• **OBJECTIVE 1**
In the passage on Justice Revivals, which two traditions does it imagine linking?
• **OBJECTIVE 2**
Print the passage on Justice Revivals, starting with "Imagine linking the" and going on through "and our politics.".

>> Start SELECTION

In The Great Awakening, I wrote,
Imagine something called Justice Revivals, in the powerful tradition of revivals past but focusing on the great moral issues of our time.
Imagine linking the tradition of Billy Graham with the tradition of Martin Luther King Jr.
Imagine a new generation of young people catching fire and offering their gifts, talents, and lives in a new spiritual movement for social justice.
Imagine disillusioned believers coming back to faith after many years of alienation, while other seekers discover the power of faith for the first time.
Imagine politics being unable to co-opt such a spiritual revival but being held accountable to its moral imperatives.
Imagine social movements rising out of spiritual revival and actually changing the wind of both our culture and our politics.

>> End SELECTION
>> Start DATA EXCERPT

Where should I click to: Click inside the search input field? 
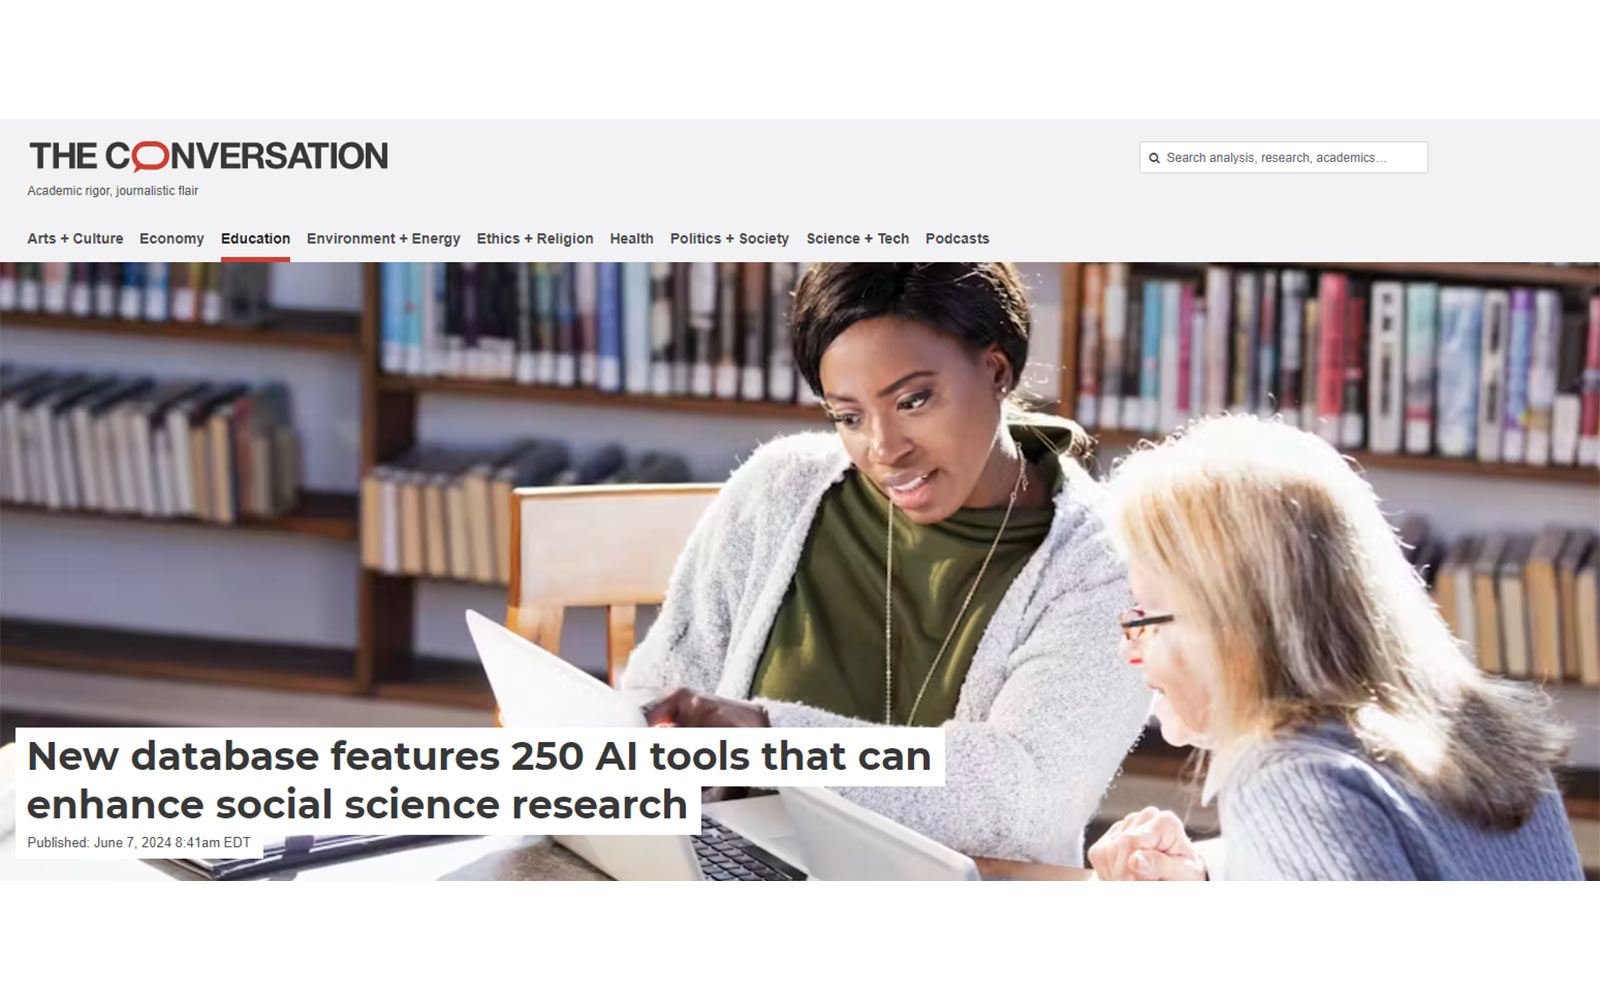pos(1290,157)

>> End DATA EXCERPT

• **WRITTEN RESPONSE 1**
The tradition of Billy Graham and the tradition of Martin Luther King Jr.

• **WRITTEN RESPONSE 2**
Imagine linking the tradition of Billy Graham with the tradition of Martin Luther King Jr.
Imagine a new generation of young people catching fire and offering their gifts, talents, and lives in a new spiritual movement for social justice.
Imagine disillusioned believers coming back to faith after many years of alienation, while other seekers discover the power of faith for the first time.
Imagine politics being unable to co-opt such a spiritual revival but being held accountable to its moral imperatives.
Imagine social movements rising out of spiritual revival and actually changing the wind of both our culture and our politics.